Glass caskets: will they become popular?
Remains to be seen.
Of course I dance like nobody’s looking.
But I also drink like I don’t have to work in the morning.
One time in med school we had a lecture on the dangers of sleep deprivation and it was an Alanis Morissette level of irony that the lecture was at 7am.
Cute guy: Can I pet your dog?
Me: (several blocks later) I have soft hair too. 🙁
I feel attacked.
Your Ex is like spilt milk. If you put newspaper over them its like the mistake never happened.
You can tell a lot about a person by how many pet possums they have.
The few days after Halloween are the best. Everything’s on sale. I’ve already eaten 11 costumes
[climbing inside trojan horse]
general: NO, THE WOODEN ONE!
Last night, I fell asleep with one of those new e-cigarettes in my mouth.I woke up half an hour later and my whole house was on the internet
No friends? What about those visits to your place from Amazon and FedEx?
Me: Do you love me?
Husband: What did you break this time?
Maybe people are the dumbest creatures on Earth, and animals just pretend to be dumber to avoid talking to us.
If you want a medical degree, they’re literally hanging on doctor’s walls. Grab one.
[Lies on resume about having gone to preschool]
Boss: You’re hired. Your first task is to make me a macaroni picture.
Me: *eyes widen* what
My greatest fear is having a star athlete injure himself and having the coach look into the crowd and point at me to take his place
Me: you can’t just be pretty. You have to be smart too!

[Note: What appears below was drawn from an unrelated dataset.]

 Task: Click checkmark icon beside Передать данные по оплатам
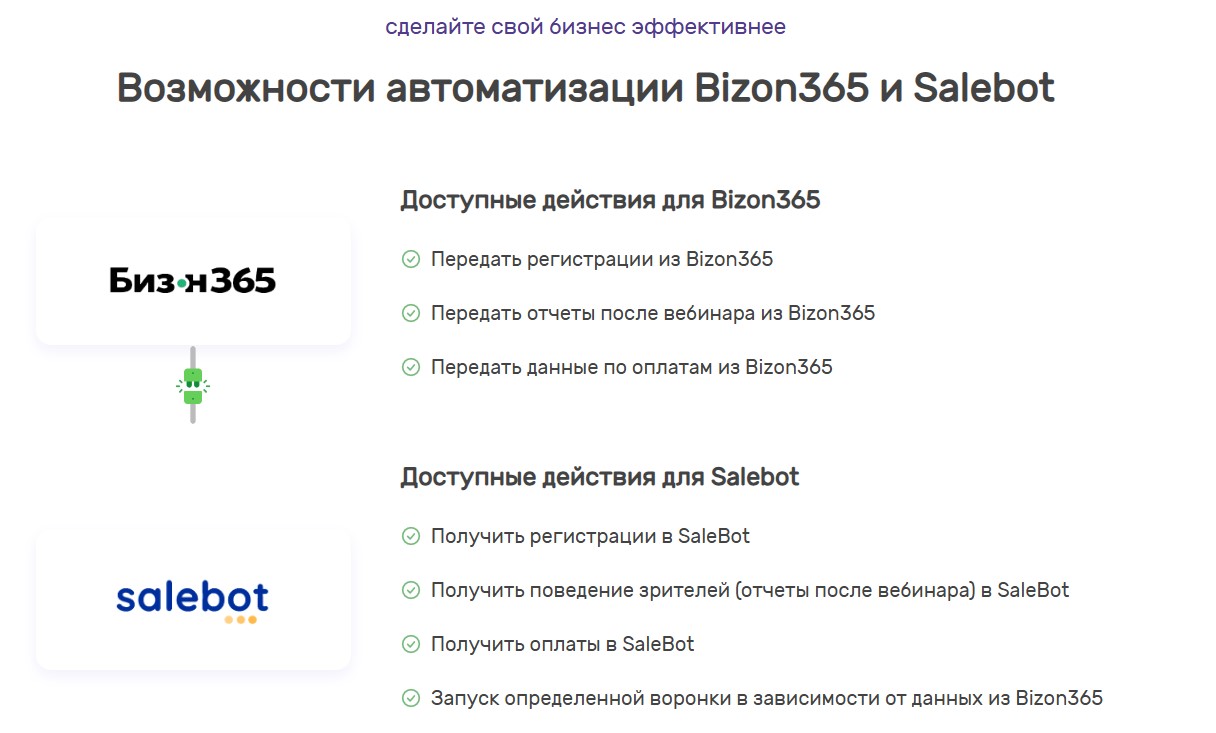[x=411, y=367]
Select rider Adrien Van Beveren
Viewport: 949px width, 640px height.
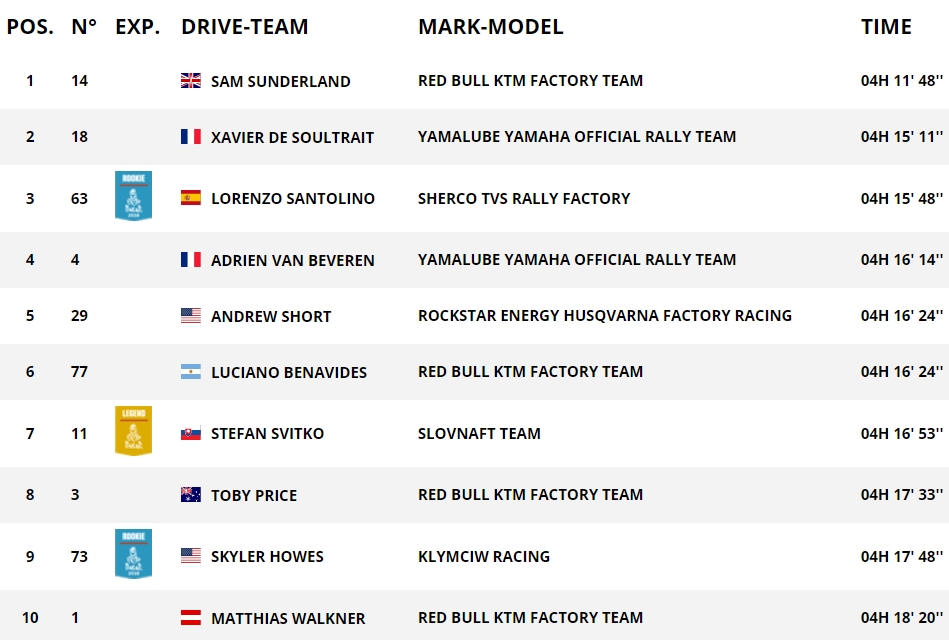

8: But mom, you’re pretty.
Me: Awe thank……wait what?
Me: I’ve reached the point of no return.
Librarian: Nice try, pal.
[day 8 of quarantine]
me: *hiding under the bed* too much family time
monster under the bed: lmao, why do u think im here
me:
monster under my mom’s bed: sweetie where’d you go? we’re gonna play monopoly again
monster under the bed: please don’t tell her im here
*puts on pickle costume*
*gets stuck in pickle costume*
*calls friend*
Could you please help me?
I’ve gotten my myself into a pickle.
Guarantees in life:
1) death
2) taxes
3) me pulling the handle of your car door at the same moment you try to unlock it
94% of tea drinking is just waiting for it to cool down
Thank goodness my food comes pre-murdered. I don’t know if I could do that.